* **Records shown**:
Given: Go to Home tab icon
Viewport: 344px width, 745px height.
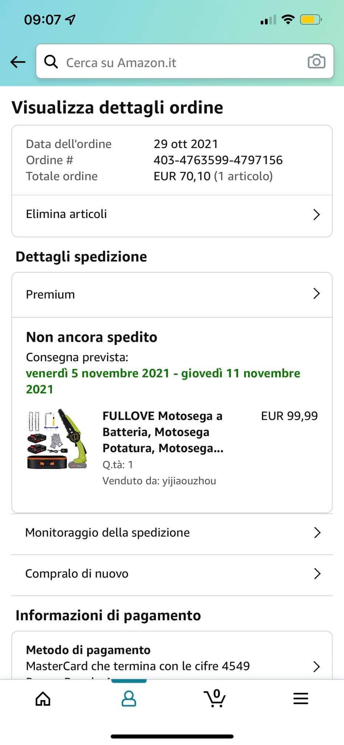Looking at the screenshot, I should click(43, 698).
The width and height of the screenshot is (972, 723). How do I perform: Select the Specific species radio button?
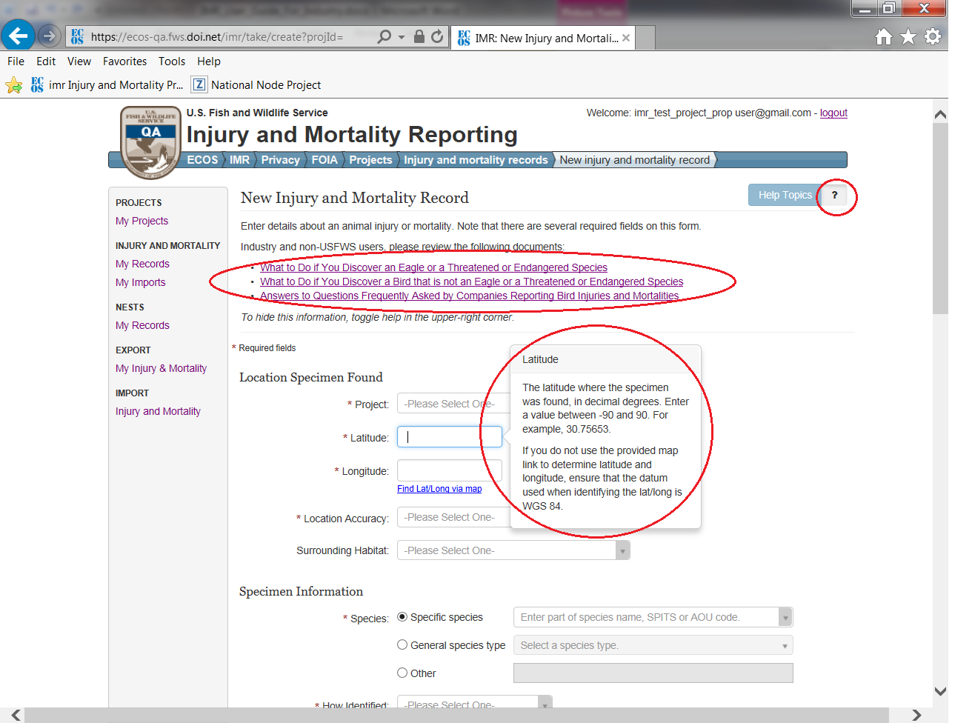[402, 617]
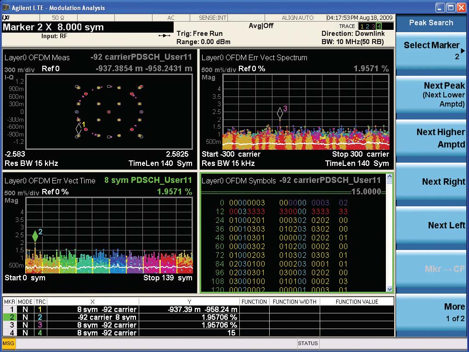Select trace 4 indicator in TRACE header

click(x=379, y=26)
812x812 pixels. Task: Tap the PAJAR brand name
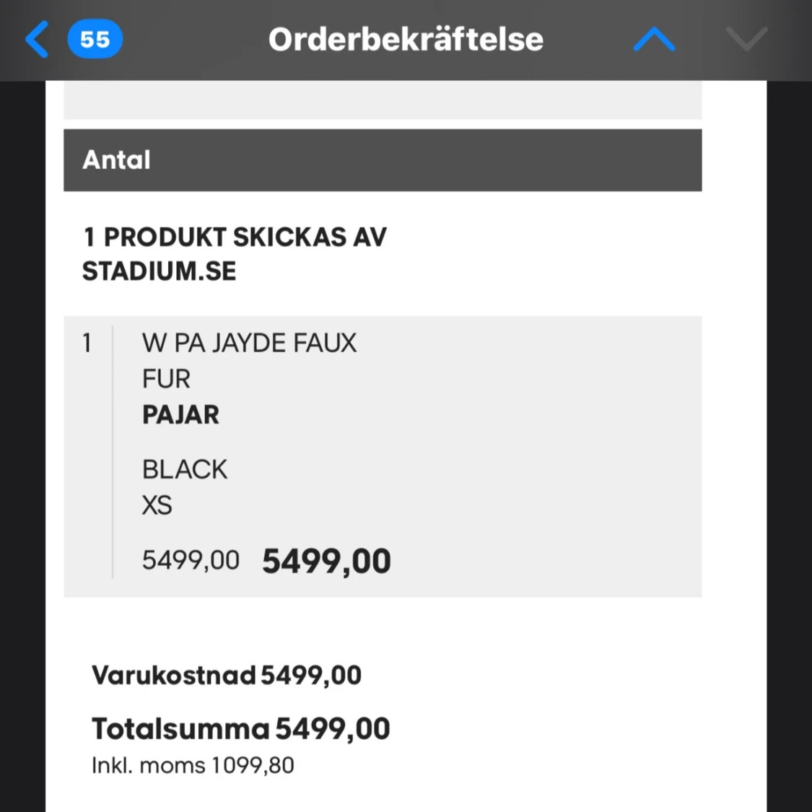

* **Exercise**:
Print every line of the listing above word for word, without the pictures.

* **Finished task**:
Given: Go to Home tab icon
Viewport: 344px width, 745px height.
Looking at the screenshot, I should click(43, 698).
The width and height of the screenshot is (972, 723). How do I perform: Select the Specific species radio button?
[402, 617]
Select trace 4 indicator in TRACE header

click(x=379, y=26)
812x812 pixels. Task: Tap the PAJAR brand name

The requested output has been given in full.